Quoted passage>
:::::
Town Trail
Two visitors from the English Midlands looking at the introductory board, which shows the route of the trails and points to the attractions of Tywyn and the surrounding area, both historic and natural
Neptune Hall and the South Shore
The hall is a landmark building, prominent from the sea and shoreline in both directions. It has a fascinating history, dating back to the middle of the nineteenth century. Both the hall, its grounds and the shoreline were used extensively in World War 2 for training on amphibious vehicles. The shore, wild in winter, changes in appearance to reveal the prehistoric forest that is also to be seen at Borth. Pictures and text explain that history and the nature of later extensive, unique peat diggings on the same site.
Bryn y Môr - a Second World War Crash Site
Access is either from the town via Idris Villas road or from the prom across the mainline railway with the Bryn y Mor shop displaying this board on your right. Tywyn was a major centre for training and military air traffic during the Second World War and one of the events of those years that entered local legend was the crash of an American bomber nearby out of which all fifteen crew emerged alive. Three decades later in the 1970's nearby Tonfanau was used to house Ugandan Asian refugees and the whole area between this shop and the River Dysynni was once a golf course. Pictures and text cover these points.
Leisure at the sea front
Leisure at the sea front is the theme of the board located on the wall of the small access road between the prom and the Leisure Park. The theme is developed from the first people to choose to make the Tywyn seashore their home because of its attraction as a place of leisure. That was in the early nineteenth century and a famous visitor was Charles Darwin. Much later in that century John Corbett, a Midlands entrepreneur with a great love for Tywyn, worked hard to develop the prom and the town. Another Victorian project, the pier, which gives the nearby road its name, quickly succumbed to winter storms. Pictures and descriptions convey some of the feeling of the seaside here in ages past.
The Old Centre
The Old Centre board is located by the cinema. Some of the most famous and historic buildings in Tywyn are close by, in variable states of repair. St Cadfan's Church is ancient and celebrated in the poem of a medieval bard. The church is open to visitors and contains the Cadfan Stone, the earliest example of written Welsh. Nearby is the building which housed St Cadfan's Wells. Amongst the buildings dating from a major rebuilding in the 1890's is the Magic Lantern cinema, former Assembly Rooms. These are the main points covered in this board.
Protected and connected: from prayer to pioneering technology
Protected and connected: from prayer to pioneering technology is the title of the planter-based board prominent on the corner junction of Cadfan Road and the coastal road to Aberdyfi. This site is adjacent to the war memorial hospital and close to the war memorial at Bryn Paderau gardens, a low hill looking down onto St Cadfan's church. This spot would have given the famous visitor Gerald of Wales his first sight of Tywyn in 1188 when recruiting for a crusade. Both the signficance of that and the importance of Marconi's radio receiving station from modern times, memorialised in nearby Marconi Bungalows, are picked up in the theme of connection and communication to the wider world from our remote town.
:::::
Using the information>
#1 Rewrite the stretch of the Tywyn town trail text from "Bryn y Môr - a" through "cover these points.", putting "racecourse" in place of "golf course".
#2 Summarize the Tywyn town trail text in two sentences.
The listing that follows was taken from a different source than the Tywyn town trail text.

Data shown>
:::::
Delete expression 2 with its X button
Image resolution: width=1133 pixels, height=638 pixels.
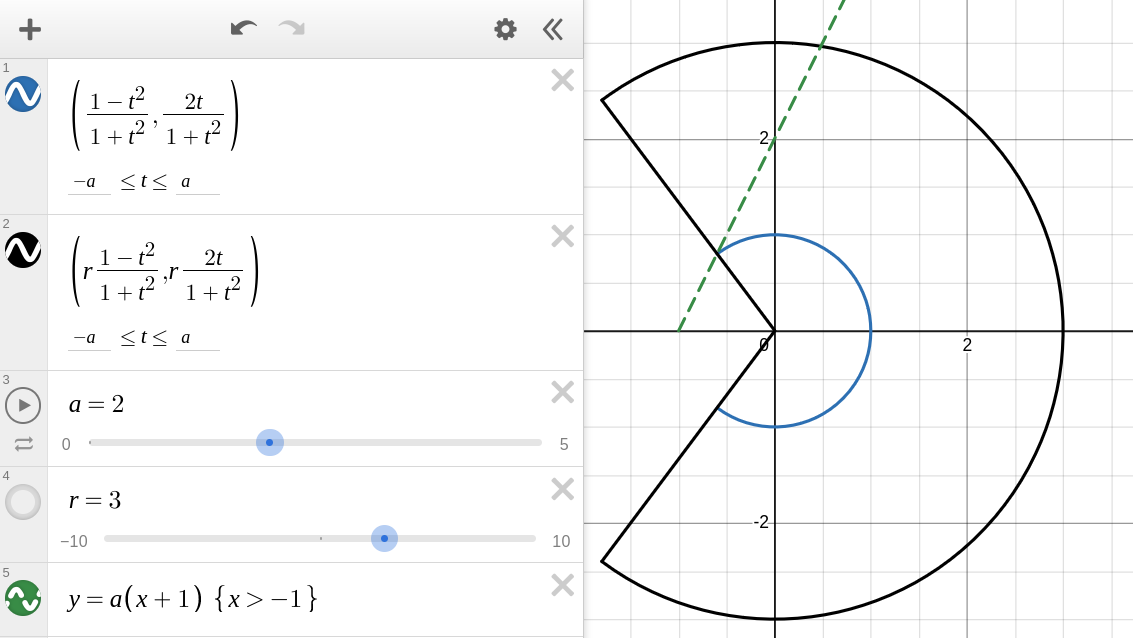(x=563, y=236)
:::::
Solutions below>
#1
Bryn y Môr - a Second World War Crash Site
Access is either from the town via Idris Villas road or from the prom across the mainline railway with the Bryn y Mor shop displaying this board on your right. Tywyn was a major centre for training and military air traffic during the Second World War and one of the events of those years that entered local legend was the crash of an American bomber nearby out of which all fifteen crew emerged alive. Three decades later in the 1970's nearby Tonfanau was used to house Ugandan Asian refugees and the whole area between this shop and the River Dysynni was once a racecourse. Pictures and text cover these points.

#2 The Tywyn town trail is a set of boards around the town whose pictures and text present local history and nature, including Neptune Hall with the prehistoric forest on the south shore and a Second World War crash site where all fifteen crew of an American bomber survived. Other boards cover seaside leisure since the early nineteenth century, historic buildings of the old centre such as St Cadfan's Church, and the town's links to the wider world, from Gerald of Wales's visit in 1188 to Marconi's radio receiving station.